Fountain—the infamous unaltered white porcelain urinal signed with the pseudonym “R. Mutt”—was deliberately shocking, and the scandal that erupted around its display created a stir among artists such as Alfred Stieglitz, Arthur Dove, and Georgia O’Keeffe, whose work Taylor discusses in relation to Duchamp’s iconoclastic ideas.
Duchamp’s readymades are ordinary manufactured objects that he transformed into art simply by selecting, modifying, and signing them. His creations became vessels for irony, humor, and ambiguity. When Duchamp submitted the unaltered white porcelain urinal to the first exhibition of the Society of Independent Artists in New York in 1917, he knowingly created a scandal designed to flush out the hypocrisy of the Society’s professed liberal idealism. Fountain thus needs to be distinguished from the other commonplace objects that Duchamp designated as readymades during this period, which included a snow shovel, a typewriter cover, and a metal dog comb, which Taylor argues constituted a personal experiment with taste. The urinal, explicitly chose for its Dadaist shock value, was intended for public rather than private consumption.
Taylor studied at the Courtauld Institute of Art in London, where he wrote a master’s thesis on Richard Hamilton and a doctoral dissertation on Marcel Duchamp’s readymades, and has published widely on Duchamp, Dada, and Surrealism. His most recent exhibitions include Thomas Chimes: Adventures in ‘Pataphysics’ (2007), Salvador Dalì: The Centennial Retrospective (2005), and Giorgio de Chirico and the Myth of Ariadne (2002). In 2009 Taylor co-curated the Bruce Nauman exhibition at the American Pavilion for the 53rd Venice Biennale.
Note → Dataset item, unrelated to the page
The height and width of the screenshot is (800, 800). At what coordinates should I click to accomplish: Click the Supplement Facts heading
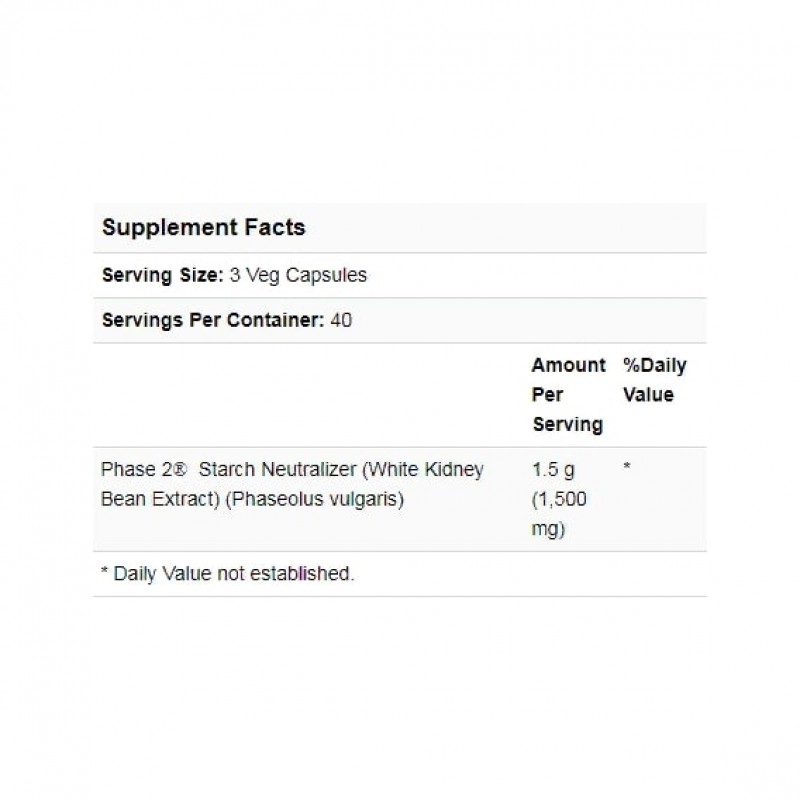203,227
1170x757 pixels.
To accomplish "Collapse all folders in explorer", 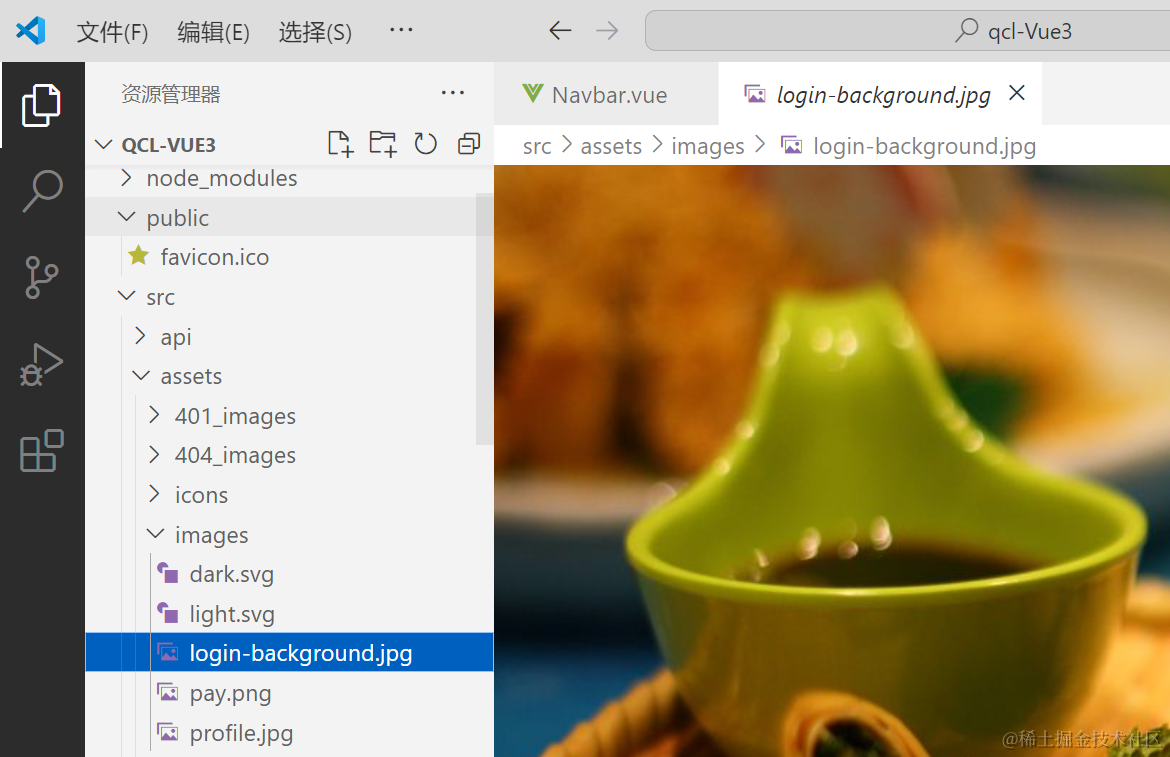I will click(468, 144).
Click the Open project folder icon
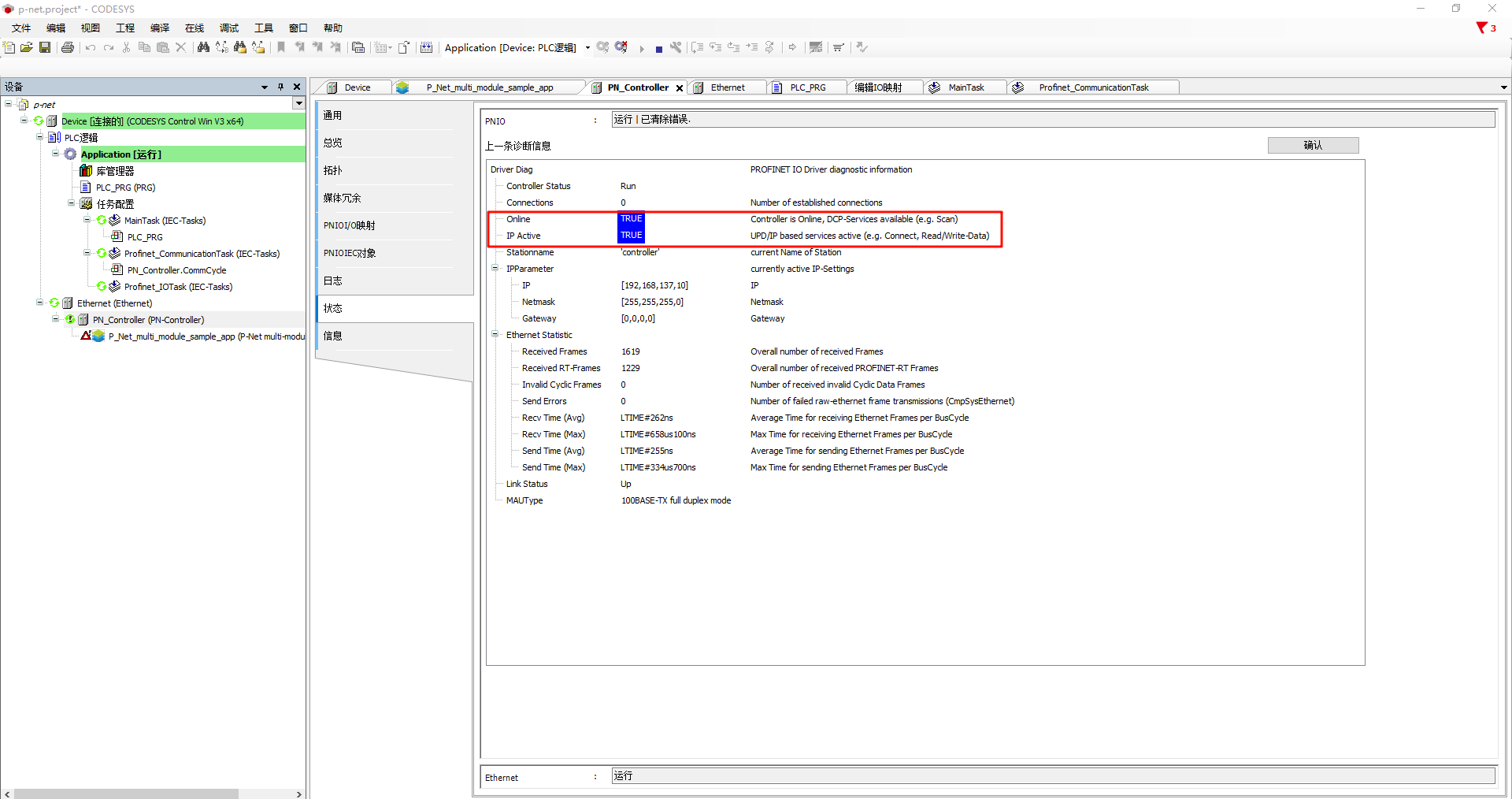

On view exclusively this summer at the Clark is Dove/O’Keeffe: Circles of Influence. Georgia O’Keeffe burst onto the New York art scene in 1916 and captured the imagination of people around the world, not only with incredible artistic talent, but through her bohemian spirit as well. Experience this distinctly American artist’s early works with those of modernist Arthur Dove, whom she credited as having the most significant role in the formation of her abstract works. Also on view is Through the Seasons: Japanese Art in Nature featuring traditional screens and scrolls and contemporary ceramics, emphasizing the inspirational role of nature in Japanese art.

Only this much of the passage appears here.